### TASK TO CARRY OUT
Convert the records below into a Markdown table with the columns Row and Line. Give each non-blank line its own numbered row and leave out blank lines.

### DATA FOR THE TASK

---*---

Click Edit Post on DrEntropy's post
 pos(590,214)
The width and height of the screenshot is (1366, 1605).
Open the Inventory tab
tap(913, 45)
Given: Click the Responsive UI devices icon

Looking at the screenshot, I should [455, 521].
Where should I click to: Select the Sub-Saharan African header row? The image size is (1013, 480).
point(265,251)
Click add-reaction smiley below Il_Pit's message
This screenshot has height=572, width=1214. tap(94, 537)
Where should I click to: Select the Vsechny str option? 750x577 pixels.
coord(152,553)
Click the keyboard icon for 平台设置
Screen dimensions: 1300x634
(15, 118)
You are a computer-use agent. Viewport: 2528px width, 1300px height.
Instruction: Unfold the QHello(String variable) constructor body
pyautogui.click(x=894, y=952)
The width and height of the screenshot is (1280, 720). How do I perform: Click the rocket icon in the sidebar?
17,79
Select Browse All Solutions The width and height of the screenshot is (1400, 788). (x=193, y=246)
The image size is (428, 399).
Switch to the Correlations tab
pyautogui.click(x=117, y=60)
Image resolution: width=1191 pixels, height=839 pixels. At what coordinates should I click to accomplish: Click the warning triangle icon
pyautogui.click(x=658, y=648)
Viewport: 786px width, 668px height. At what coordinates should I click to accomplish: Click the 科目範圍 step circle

---*---

### WRITTEN RESPONSE
| Row | Line |
|---|---|
| 1 | Click Edit Post on DrEntropy's post |
| 2 |  pos(590,214) |
| 3 | The width and height of the screenshot is (1366, 1605). |
| 4 | Open the Inventory tab |
| 5 | tap(913, 45) |
| 6 | Given: Click the Responsive UI devices icon |
| 7 | Looking at the screenshot, I should [455, 521]. |
| 8 | Where should I click to: Select the Sub-Saharan African header row? The image size is (1013, 480). |
| 9 | point(265,251) |
| 10 | Click add-reaction smiley below Il_Pit's message |
| 11 | This screenshot has height=572, width=1214. tap(94, 537) |
| 12 | Where should I click to: Select the Vsechny str option? 750x577 pixels. |
| 13 | coord(152,553) |
| 14 | Click the keyboard icon for 平台设置 |
| 15 | Screen dimensions: 1300x634 |
| 16 | (15, 118) |
| 17 | You are a computer-use agent. Viewport: 2528px width, 1300px height. |
| 18 | Instruction: Unfold the QHello(String variable) constructor body |
| 19 | pyautogui.click(x=894, y=952) |
| 20 | The width and height of the screenshot is (1280, 720). How do I perform: Click the rocket icon in the sidebar? |
| 21 | 17,79 |
| 22 | Select Browse All Solutions The width and height of the screenshot is (1400, 788). (x=193, y=246) |
| 23 | The image size is (428, 399). |
| 24 | Switch to the Correlations tab |
| 25 | pyautogui.click(x=117, y=60) |
| 26 | Image resolution: width=1191 pixels, height=839 pixels. At what coordinates should I click to accomplish: Click the warning triangle icon |
| 27 | pyautogui.click(x=658, y=648) |
| 28 | Viewport: 786px width, 668px height. At what coordinates should I click to accomplish: Click the 科目範圍 step circle |